[DATA SHOWN — start]

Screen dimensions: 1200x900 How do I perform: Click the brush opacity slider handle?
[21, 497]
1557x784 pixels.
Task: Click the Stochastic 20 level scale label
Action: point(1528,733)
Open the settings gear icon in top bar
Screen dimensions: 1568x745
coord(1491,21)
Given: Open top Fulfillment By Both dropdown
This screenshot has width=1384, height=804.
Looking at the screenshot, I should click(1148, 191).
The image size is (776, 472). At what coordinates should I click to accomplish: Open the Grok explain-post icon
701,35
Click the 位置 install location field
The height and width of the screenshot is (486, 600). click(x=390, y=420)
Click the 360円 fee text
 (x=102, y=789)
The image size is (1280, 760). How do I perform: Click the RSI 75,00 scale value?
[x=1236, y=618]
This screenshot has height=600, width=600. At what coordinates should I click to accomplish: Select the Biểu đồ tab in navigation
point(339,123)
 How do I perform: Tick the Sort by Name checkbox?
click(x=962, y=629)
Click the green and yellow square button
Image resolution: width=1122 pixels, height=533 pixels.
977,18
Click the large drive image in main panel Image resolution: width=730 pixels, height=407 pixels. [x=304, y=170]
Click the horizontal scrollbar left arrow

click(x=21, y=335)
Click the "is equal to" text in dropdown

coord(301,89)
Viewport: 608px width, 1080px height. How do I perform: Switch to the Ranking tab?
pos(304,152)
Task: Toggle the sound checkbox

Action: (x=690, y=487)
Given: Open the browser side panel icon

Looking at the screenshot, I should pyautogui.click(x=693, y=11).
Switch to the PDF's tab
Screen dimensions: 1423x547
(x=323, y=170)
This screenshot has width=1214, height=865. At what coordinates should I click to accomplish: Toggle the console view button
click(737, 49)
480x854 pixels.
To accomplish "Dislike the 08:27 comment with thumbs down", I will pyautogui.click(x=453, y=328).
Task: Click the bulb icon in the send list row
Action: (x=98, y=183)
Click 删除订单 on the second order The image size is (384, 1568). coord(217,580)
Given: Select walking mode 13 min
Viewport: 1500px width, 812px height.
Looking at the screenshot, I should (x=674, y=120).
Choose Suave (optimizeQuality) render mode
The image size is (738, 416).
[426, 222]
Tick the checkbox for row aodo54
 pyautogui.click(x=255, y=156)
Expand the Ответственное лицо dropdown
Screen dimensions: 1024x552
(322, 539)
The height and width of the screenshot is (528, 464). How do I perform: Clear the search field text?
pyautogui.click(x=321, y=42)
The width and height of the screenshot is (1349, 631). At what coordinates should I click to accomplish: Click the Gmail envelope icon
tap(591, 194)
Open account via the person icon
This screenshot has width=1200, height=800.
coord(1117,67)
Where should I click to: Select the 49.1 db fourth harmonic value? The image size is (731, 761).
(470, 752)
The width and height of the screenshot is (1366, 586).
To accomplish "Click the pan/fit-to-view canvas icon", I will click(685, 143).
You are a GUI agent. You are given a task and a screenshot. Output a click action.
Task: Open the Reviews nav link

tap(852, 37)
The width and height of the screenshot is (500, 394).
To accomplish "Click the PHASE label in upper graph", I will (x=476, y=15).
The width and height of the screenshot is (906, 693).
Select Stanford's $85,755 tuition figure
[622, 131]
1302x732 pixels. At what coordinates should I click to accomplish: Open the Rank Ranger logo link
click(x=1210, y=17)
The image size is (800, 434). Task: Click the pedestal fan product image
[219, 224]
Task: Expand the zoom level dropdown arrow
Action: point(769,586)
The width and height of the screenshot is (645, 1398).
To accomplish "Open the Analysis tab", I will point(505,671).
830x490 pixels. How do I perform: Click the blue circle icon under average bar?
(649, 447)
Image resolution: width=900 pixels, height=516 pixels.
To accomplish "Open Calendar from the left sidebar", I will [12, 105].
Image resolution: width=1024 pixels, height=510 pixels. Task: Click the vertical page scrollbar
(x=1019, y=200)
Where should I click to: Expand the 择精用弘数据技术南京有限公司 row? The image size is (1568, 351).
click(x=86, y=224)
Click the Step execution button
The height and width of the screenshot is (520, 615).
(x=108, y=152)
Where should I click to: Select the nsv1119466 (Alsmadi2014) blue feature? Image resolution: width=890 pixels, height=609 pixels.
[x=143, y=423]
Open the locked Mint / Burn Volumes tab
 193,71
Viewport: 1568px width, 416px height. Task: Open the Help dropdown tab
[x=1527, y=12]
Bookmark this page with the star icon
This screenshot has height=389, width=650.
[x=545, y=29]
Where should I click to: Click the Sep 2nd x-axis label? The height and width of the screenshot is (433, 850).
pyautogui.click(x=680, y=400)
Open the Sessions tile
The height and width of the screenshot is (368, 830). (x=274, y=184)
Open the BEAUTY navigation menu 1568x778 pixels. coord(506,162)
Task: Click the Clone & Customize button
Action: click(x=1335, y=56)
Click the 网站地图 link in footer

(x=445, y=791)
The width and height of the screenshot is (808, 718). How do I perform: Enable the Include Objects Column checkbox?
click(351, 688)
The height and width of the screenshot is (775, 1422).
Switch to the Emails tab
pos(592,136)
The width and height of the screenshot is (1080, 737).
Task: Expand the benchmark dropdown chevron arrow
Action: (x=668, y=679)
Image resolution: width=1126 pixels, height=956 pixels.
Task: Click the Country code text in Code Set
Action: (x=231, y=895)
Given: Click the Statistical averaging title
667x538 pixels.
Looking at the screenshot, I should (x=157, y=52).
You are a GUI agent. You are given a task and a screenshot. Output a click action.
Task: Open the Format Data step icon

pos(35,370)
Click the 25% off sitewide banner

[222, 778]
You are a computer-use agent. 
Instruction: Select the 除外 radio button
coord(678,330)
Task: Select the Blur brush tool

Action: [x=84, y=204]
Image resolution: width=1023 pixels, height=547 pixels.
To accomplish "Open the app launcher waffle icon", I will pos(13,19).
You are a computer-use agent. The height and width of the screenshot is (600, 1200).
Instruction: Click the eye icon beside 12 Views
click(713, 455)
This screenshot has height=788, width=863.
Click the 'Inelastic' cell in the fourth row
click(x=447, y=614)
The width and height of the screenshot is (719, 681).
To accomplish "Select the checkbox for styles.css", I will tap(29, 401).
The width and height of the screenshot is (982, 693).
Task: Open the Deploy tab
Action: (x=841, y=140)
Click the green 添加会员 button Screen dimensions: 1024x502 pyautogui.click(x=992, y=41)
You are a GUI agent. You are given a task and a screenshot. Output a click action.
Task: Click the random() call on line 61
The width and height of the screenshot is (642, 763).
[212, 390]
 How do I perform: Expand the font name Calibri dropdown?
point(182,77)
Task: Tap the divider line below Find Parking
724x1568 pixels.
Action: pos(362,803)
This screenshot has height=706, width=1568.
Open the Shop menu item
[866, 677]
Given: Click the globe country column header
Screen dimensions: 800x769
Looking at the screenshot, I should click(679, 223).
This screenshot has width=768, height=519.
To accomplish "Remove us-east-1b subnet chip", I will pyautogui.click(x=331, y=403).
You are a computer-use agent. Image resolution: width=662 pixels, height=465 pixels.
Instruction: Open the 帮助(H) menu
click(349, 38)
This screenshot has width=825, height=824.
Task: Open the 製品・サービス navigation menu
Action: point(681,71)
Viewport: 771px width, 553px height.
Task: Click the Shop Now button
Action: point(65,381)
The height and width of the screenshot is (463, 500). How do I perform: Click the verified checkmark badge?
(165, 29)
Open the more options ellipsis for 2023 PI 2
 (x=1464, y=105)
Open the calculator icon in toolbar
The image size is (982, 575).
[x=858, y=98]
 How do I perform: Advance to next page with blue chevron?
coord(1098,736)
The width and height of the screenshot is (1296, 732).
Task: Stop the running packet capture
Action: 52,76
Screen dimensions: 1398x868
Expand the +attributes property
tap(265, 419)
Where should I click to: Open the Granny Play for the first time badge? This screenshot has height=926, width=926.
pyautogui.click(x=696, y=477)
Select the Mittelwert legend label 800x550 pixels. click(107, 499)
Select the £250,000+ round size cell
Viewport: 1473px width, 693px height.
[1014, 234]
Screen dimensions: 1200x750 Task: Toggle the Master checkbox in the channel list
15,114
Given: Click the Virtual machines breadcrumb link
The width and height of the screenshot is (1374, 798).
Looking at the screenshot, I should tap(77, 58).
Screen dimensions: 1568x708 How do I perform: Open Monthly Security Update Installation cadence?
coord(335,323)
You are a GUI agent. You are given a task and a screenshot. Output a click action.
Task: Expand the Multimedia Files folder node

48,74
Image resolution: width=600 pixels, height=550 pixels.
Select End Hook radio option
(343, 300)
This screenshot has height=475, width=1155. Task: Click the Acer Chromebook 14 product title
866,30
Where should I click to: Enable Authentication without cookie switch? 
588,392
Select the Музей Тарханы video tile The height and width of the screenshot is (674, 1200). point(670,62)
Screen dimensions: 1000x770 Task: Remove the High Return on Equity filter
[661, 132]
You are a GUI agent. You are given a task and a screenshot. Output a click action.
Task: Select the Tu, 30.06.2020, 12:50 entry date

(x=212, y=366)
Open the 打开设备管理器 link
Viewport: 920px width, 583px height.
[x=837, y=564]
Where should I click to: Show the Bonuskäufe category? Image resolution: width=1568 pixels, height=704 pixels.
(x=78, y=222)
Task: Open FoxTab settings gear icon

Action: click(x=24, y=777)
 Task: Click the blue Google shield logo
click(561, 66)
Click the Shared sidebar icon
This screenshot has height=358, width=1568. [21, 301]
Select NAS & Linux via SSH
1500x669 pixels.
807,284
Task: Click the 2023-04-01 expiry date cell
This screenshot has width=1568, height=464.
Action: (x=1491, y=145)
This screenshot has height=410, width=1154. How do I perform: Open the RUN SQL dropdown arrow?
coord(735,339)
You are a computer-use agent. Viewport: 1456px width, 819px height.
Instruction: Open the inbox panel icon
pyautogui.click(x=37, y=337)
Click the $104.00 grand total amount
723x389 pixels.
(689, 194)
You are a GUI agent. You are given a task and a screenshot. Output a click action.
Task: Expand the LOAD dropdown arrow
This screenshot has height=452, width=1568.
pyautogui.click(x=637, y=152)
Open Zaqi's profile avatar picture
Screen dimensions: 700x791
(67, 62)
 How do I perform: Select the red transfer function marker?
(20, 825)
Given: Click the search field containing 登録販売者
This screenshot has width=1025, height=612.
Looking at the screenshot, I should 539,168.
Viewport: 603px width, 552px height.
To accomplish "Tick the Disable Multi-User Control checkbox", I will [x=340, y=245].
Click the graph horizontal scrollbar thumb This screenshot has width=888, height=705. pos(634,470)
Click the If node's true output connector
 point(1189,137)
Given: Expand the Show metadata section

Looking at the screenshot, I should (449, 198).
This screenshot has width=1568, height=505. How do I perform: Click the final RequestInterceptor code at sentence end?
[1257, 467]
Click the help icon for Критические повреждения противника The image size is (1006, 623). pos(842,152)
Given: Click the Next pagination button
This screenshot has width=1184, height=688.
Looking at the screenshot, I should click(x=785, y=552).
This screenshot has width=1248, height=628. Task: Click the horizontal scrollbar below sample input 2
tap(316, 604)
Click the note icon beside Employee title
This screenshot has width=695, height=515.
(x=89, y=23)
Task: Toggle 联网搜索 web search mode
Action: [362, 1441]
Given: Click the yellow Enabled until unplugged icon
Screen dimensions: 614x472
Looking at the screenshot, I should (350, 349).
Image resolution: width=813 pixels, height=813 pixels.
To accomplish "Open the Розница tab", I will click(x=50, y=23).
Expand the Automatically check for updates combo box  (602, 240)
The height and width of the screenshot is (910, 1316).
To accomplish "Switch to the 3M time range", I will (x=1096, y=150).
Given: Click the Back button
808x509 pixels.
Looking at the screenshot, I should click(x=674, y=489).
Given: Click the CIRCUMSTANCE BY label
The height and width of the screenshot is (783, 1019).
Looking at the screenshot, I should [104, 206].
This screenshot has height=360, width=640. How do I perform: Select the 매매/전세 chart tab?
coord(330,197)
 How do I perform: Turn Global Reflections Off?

[DATA SHOWN — finish]

Only the lines containing "computer" are needed; pull them out of the listing.

## TASK ANSWER
You are a computer-use agent. 
You are a computer-use agent. The height and width of the screenshot is (600, 1200).
You are a computer-use agent. Image resolution: width=662 pixels, height=465 pixels.
You are a computer-use agent. Viewport: 1456px width, 819px height.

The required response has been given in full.